De acordo com o texto, as instalações “não são adequadas para receber crianças, o que, se ocorrer, irá interferir nas atividades e pode colocar em risco a integridade das crianças.” A postura inflexível é uma das coisas que mais impressiona as mães. “A faculdade até o momento não entrou em contato com nenhuma de nós. O coordenador (do curso) entra em contato, tenta apaziguar a situação, mas a instituição até o momento não deu suporte nenhum e nem pra mim, nem para as outras mães”, diz Isadora. Ela afirma que o grupo de estudantes deve se mobilizar para entender quais as medidas legalmente cabíveis para o caso.
Proibição da entrada de crianças é legal?
A proibição é controversa até mesmo entre os advogados. Duas especialistas ouvidas pelo Correio manifestaram opiniões contrárias sobre o tema.”A proibição não é ilegal e serve para resguardar os menores e as próprias instituições de ensino. Sei que não é fácil ouvir isso por parte das mães estudantes, mas, em caso de qualquer acidente com as crianças, os responsáveis poderiam processar a instituição, que não é preparada para receber esse público”, argumenta Andrea Costa, advogada e sócia do Loureiro, Costa e Sousa Advogados.
De acordo com ela, essa situação é ainda mais difícil para instituições que tenham laboratórios e materiais que podem causar acidentes. “Entendo a situação difícil das mães, mas essa responsabilidade não pode ser repassada para a instituição de ensino e, sim, ser responsabilizados os governos locais, que não possuem creches e escolas de educação infantil suficientes para atender a demanda”, encorajou.
Entretanto, para Bárbara Vallim, sócia do escritório Vallim Advogados, a simples proibição da entrada no prédio da universidade — em vez da restrição a locais específicos potencialmente perigosos — é, não só ilegal, mas inconstitucional.

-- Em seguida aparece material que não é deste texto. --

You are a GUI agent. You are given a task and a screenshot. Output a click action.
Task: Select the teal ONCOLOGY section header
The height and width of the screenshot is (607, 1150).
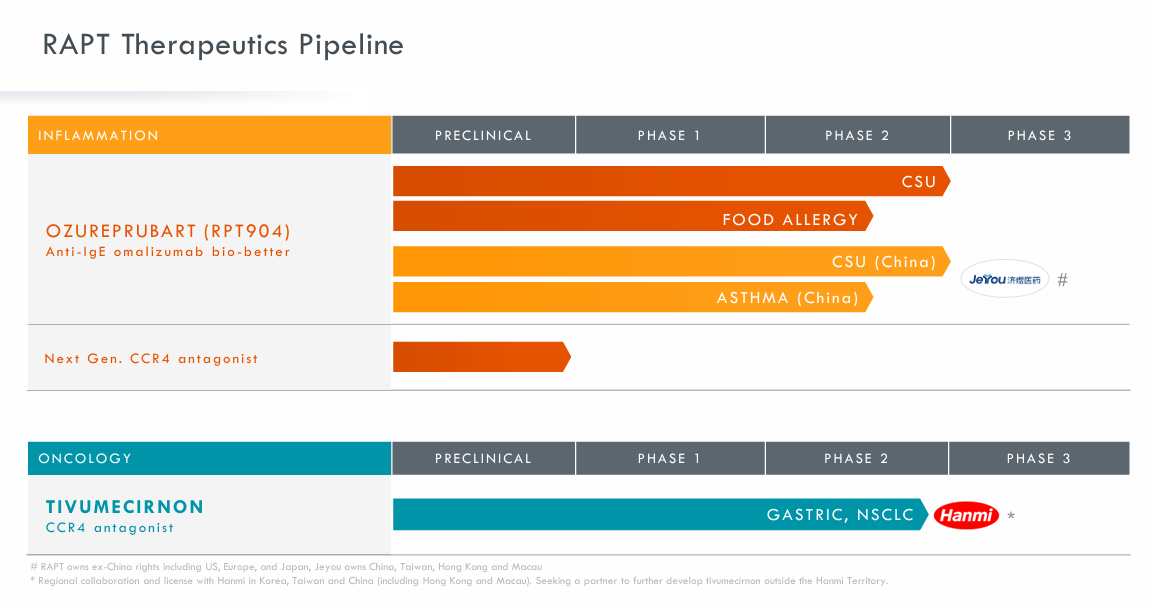(209, 458)
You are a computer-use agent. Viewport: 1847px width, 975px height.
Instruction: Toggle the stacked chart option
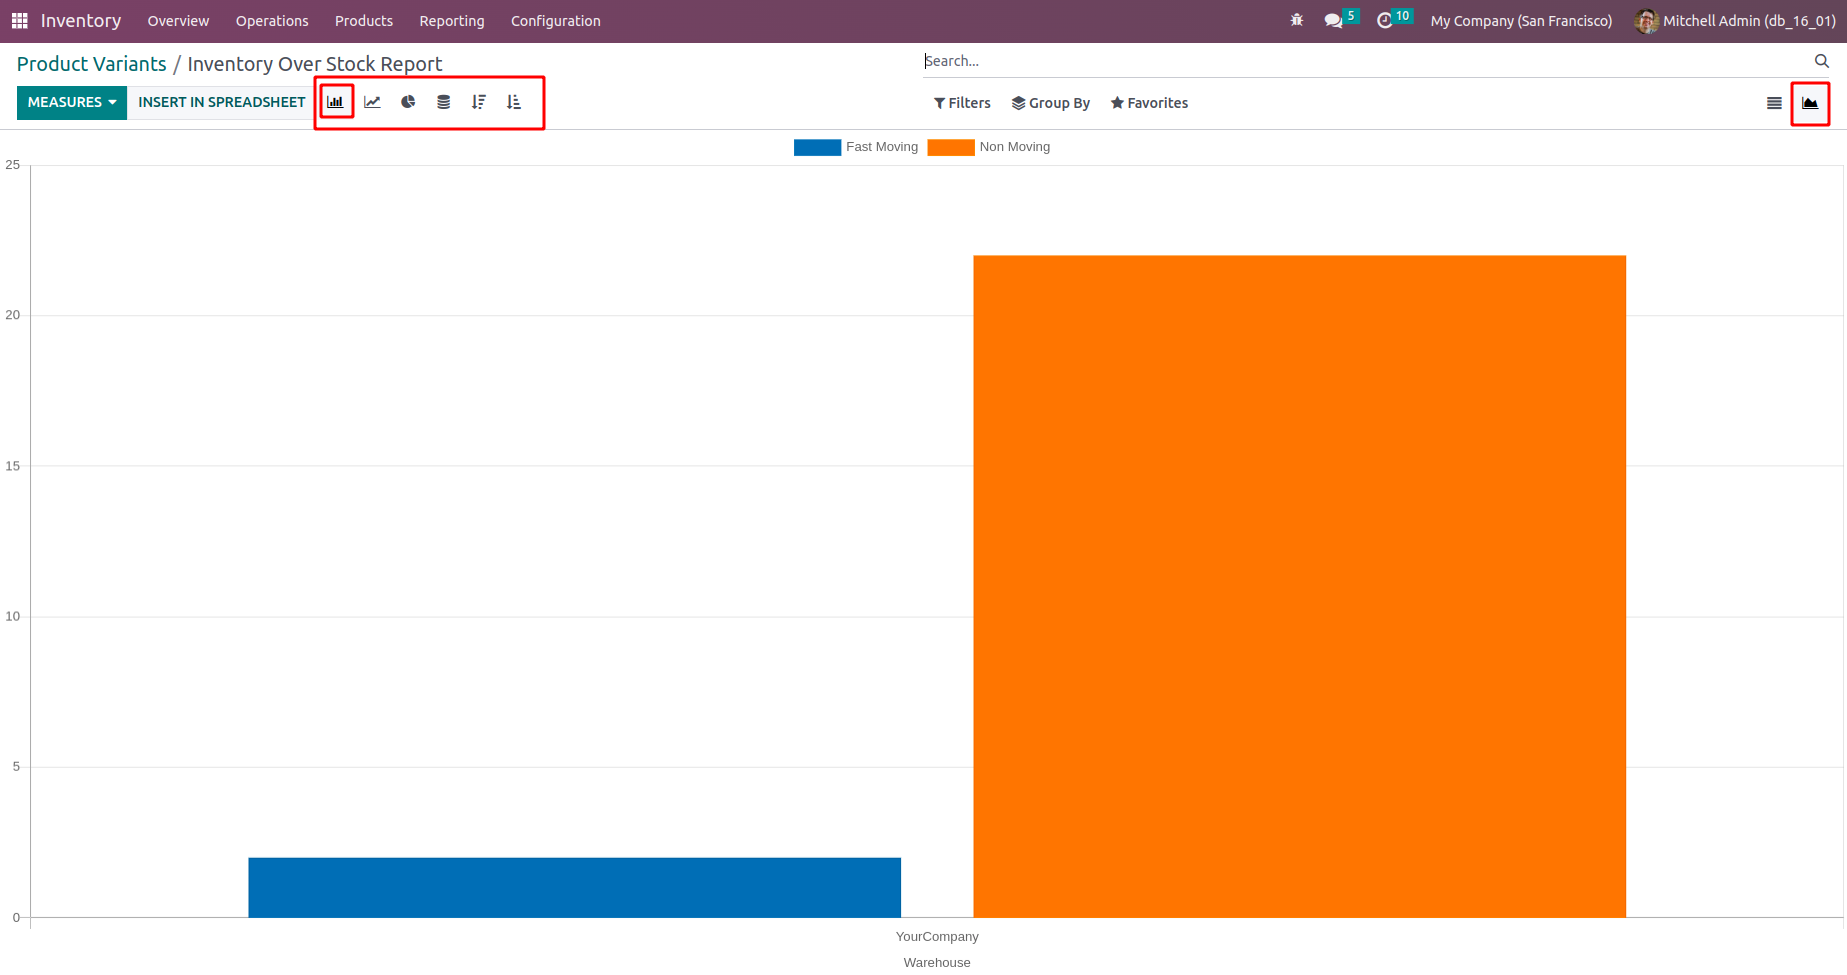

“Não existe uma legislação específica que garanta aos menores de idade o acesso ou permanência no estabelecimento de ensino que é frequentado por seus pais ou responsáveis. Porém, mesmo com essa ausência, as normas internas das instituições de ensino que proíbem ou constrangem os alunos com filhos menores são inconstitucionais. Isso porque a Constituição Federal e o Estatuto da Criança e do Adolescente garantem o direito à liberdade de ir e vir e proíbe qualquer tipo de discriminação”, explica.
Ela cita que também que há um projeto de lei em tramitação no Senado para deixar mais claras as regras nesses casos. “O PL 33/2016, de autoria da Senadora Eliziane Gama, se aprovado, alterará a Lei nº 9.394, de 20 de dezembro de 1996, que estabelece as diretrizes e bases da educação nacional, garantindo expressamente o acesso e permanência da criança no estabelecimento de ensino frequentado por sua mãe, por seu pai ou por seu responsável”, conta Vallim.
Segundo ela, as mães têm o direito de procurar reparação, caso tenham se sentido constrangidas ou lesadas. “Aqueles que se sentirem lesados podem denunciar o caso ao Procon de sua cidade e ao Ministério Público (MP) estadual. Em caso de constrangimento ou prejuízo material devem procurar um advogado especialista e de sua confiança para que ajuízem uma ação de indenização”, finaliza.